Flash Zero Day Flaw – TrendLabs Security Intelligence
Most of the leaked information covered Hacking Team’s business practices, which seemingly contradict their official statements on who they sell their products to. However, the leak also included the tools provided by the company to carry out attacks, and this included several exploits targeting Adobe Flash Player and Windows itself.
The information dump includes at least three exploits – two for Flash Player and one for the Windows kernel. One of the Flash Player vulnerabilities, CVE-2015-0349, has already been patched.
One of the Flash exploits is described by Hacking Team as “the most beautiful Flash bug for the last four years.” This Flash exploit has not yet been given the CVE number.
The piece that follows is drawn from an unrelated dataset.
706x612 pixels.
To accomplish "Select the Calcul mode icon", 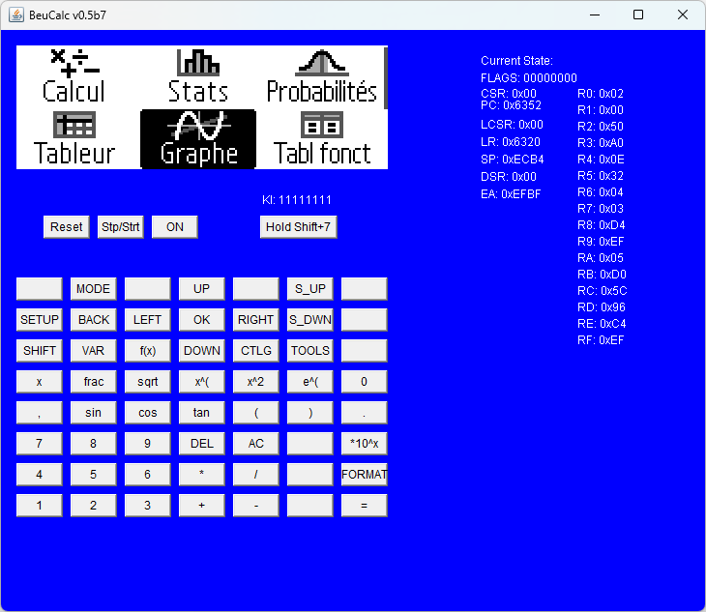I will click(x=74, y=76).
Figure 1. Description of vulnerability by Hacking Team
The leaked package contains both a Flash zero-day proof-of-concept (POC) which can open the Windows calculator and a release version with real attack shellcode.
In the POC, there is a readme document which describes the details of this zero-day as we can see below. It states that this exploit can affect Adobe Flash Player 9 and later, and that desktop/metro IE, Chrome, Firefox and Safari are all affected. External reports have stated that the latest version Adobe Flash (version 188.8.131.52) is also affected.
Figure 2. Description of vulnerability by Hacking Team
Root Cause Analysis
The readme also describes the root cause of the vulnerability. This is a ByteArray class user-after-free (UAF) vulnerability, which we can describe simply.
- When you have a ByteArray object ba, and perform an assignment like this ba = object, it will call this object’s ValueOf function
- The ValueOf function can be overridden, so someone can change value of ba in the object ValueOf function
- If you reallocate the ba memory in the ValueOf function, it will cause a UAF because ba = object will save the original memory and use it after ValueOf function has been called.
Release Version Exploit Analysis
After triggers UAF vulnerability, it corrupts the Vector.<uint> length to achieve arbitrary memory read and write capabilities in the process. With this ability, the exploit is capable of performing the following:
- Search for the kernel32.dll base address in process, then find the VirtualProtect address
- Find the address of shellcode which is contained in a ByteArray
- Call VirtualProtect to change the shellcode memory to become executable.
- There is an empty static function named Payload defined in AS3 code.
- Find the Payload function object address and then find the real function code address contained by the Payload function object.
- Overwrite the real function code address with the shellcode address
- Call the static function Payload in AS3, which causes the shellcode to be called
- After the shellcode executes, reset the static function address.
We can see that this exploit method can bypass Control Flow Guard by overwriting a static function code address.